Parabéns Miguel, sua avaliação histórica da “empreitada Cooperocarne” está correta. Aqui em Presidente Prudente tentou-se o mesmo há mais de trinta anos atrás, e creio que houve muitas outras tentativas pelo Brasil afora, que infelizmente, não foram perenes, por diferentes motivos.
Apesar de tudo, como técnico e produtor rural, ainda acredito que seja uma excelente ideia, e tento ver, como você, sempre o lado bom de qualquer coisa e situação. Admiro e respeito à todos que vão à luta, pois estes sabem que os sonhos são inúteis e fazem mal à saúde se não forem transformados em obras e realizações.
Como você mesmo diz: “Deve ser muito difícil, mas não é impossível fazer isto”. Parabéns a todos realizadores, são estes que entram para a História e deixam seu legado para a pecuária brasileira.
Fernando Carvalho
Miguel
Parabéns, ótima matéria.
Acompanho algumas cooperativas, esta é uma organização que, de fato, distribui melhor os lucros.
O setor irá crescer e se consolidar quando os elos estiverem fazendo seu papel e distribuindo o recurso adequadamente, conforme a atividade que exerce.

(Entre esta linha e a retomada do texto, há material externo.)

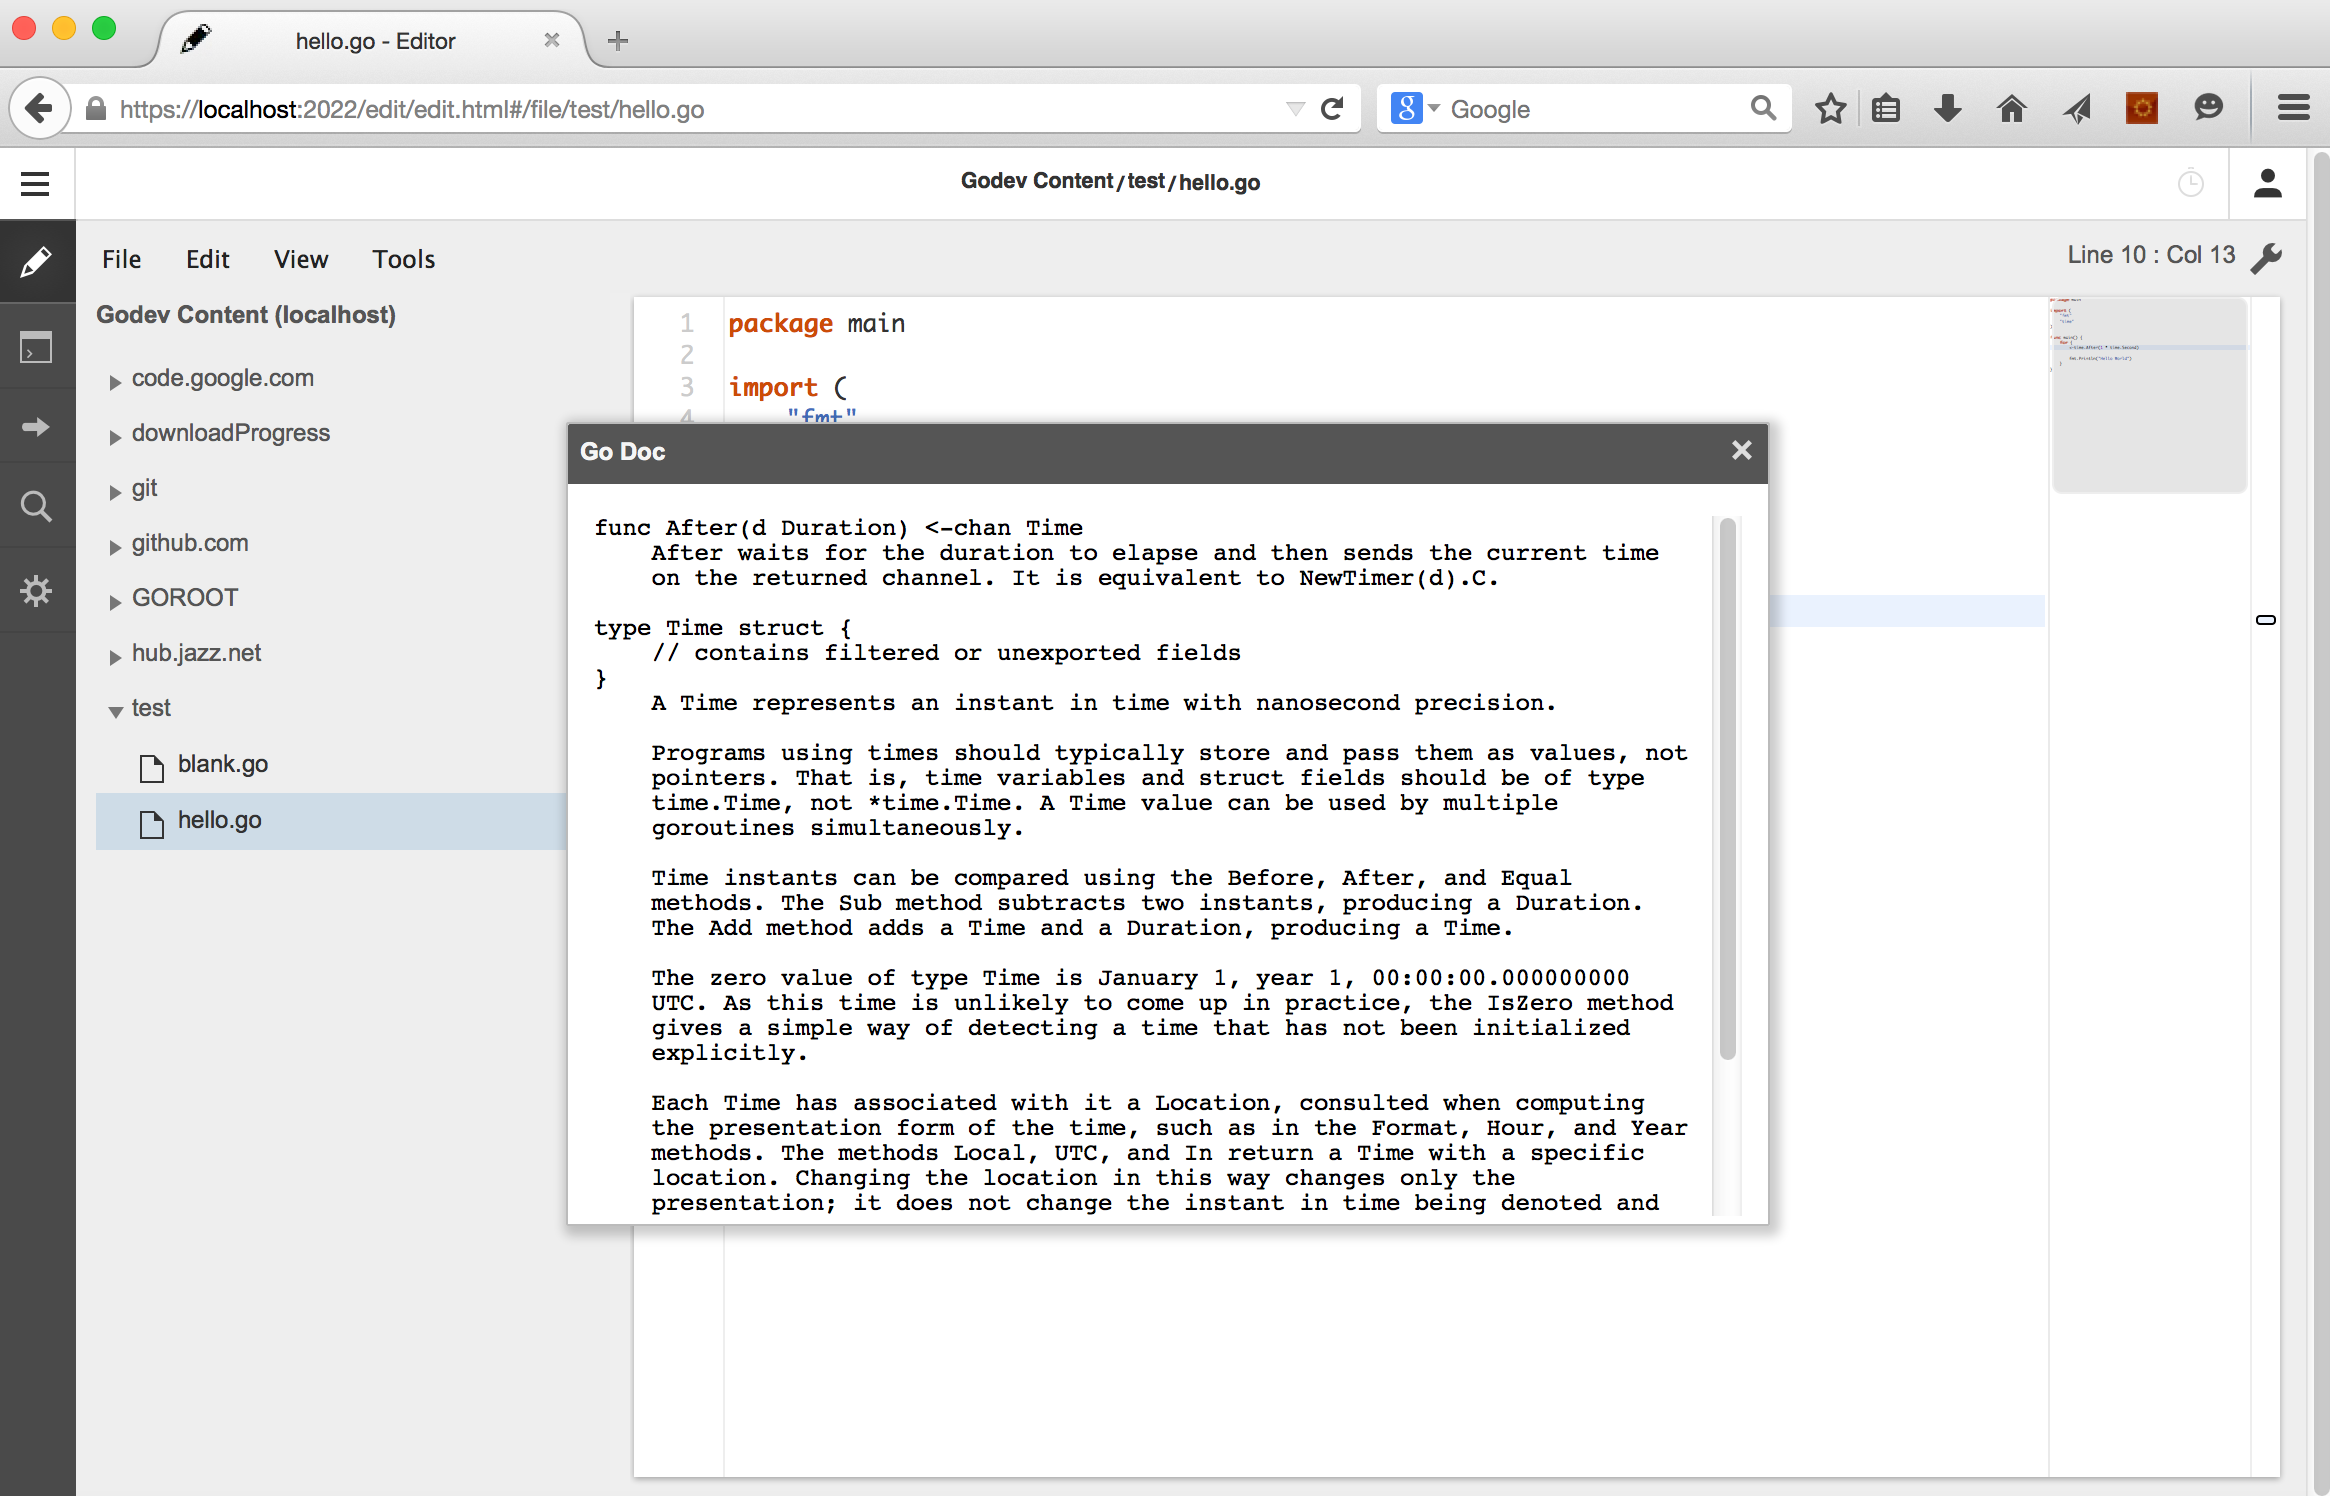Open the search magnifier sidebar icon
2330x1496 pixels.
37,507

Temos que produzir com qualidade, garantir a sustentabilidade e evidenciar ao mercado as boas práticas realizadas.
Parabens Miguel,estive no dia da assembléia geral e tive o prazer de participar da sua palestra.Concordo plenamente com voce,no dia em que a maioria aprovou a venda da industria eu era contra,na minha opinião nós paravamos e aguardavamos um pouco.
Caro Miguel, primeiramente gostaria de cumprimenta-lo e parabenizá-lo pela abordagem!! Gostaria de lembrar aos colegas leitores que a iniciativa da Cooperocarne talvez não tenha saído 100% como sonhada e planejada pelos cooperados e diretoria, porém além de aspectos econômicos, vejo neste episódio um mérito imensurável devido a iniciativa destes produtores, pois acredito que este seja o caminho correto a ser seguido na pecuária moderna, pois como diz o ditado popular “a união faz a força” e sabemos que somente através desta união podemos mudar o contexto de produção e até mesmo de nosso mercado.
Sebastião Neto
Médico Veterinário
Meta Pecuária – Assessoria de Resultados
Desculpem todos, Miguel inclusive, mas discordo. Estão sonhando que num jogo Corinthians X Linense pode dar o timinho (perdão a eles). Zebras acontecem mas apenas isso. A relacão é totalmente desigual. Mas temos sim que nos profissionalizar e garantir qualidade do produto.
Falta aprender a comercializar num oligopsonio.
Olá Ruy, obrigado pelo comentário.
Acredito que fazia todo sentido fazer o que foi feito, em 2003-2007.
Agora a realidade é outra, e não vejo que eles estão planejando construir outro frigorífico, muito pelo contrário.
E o caminho é o que você apontou mesmo – aprender a negociar com os grandes.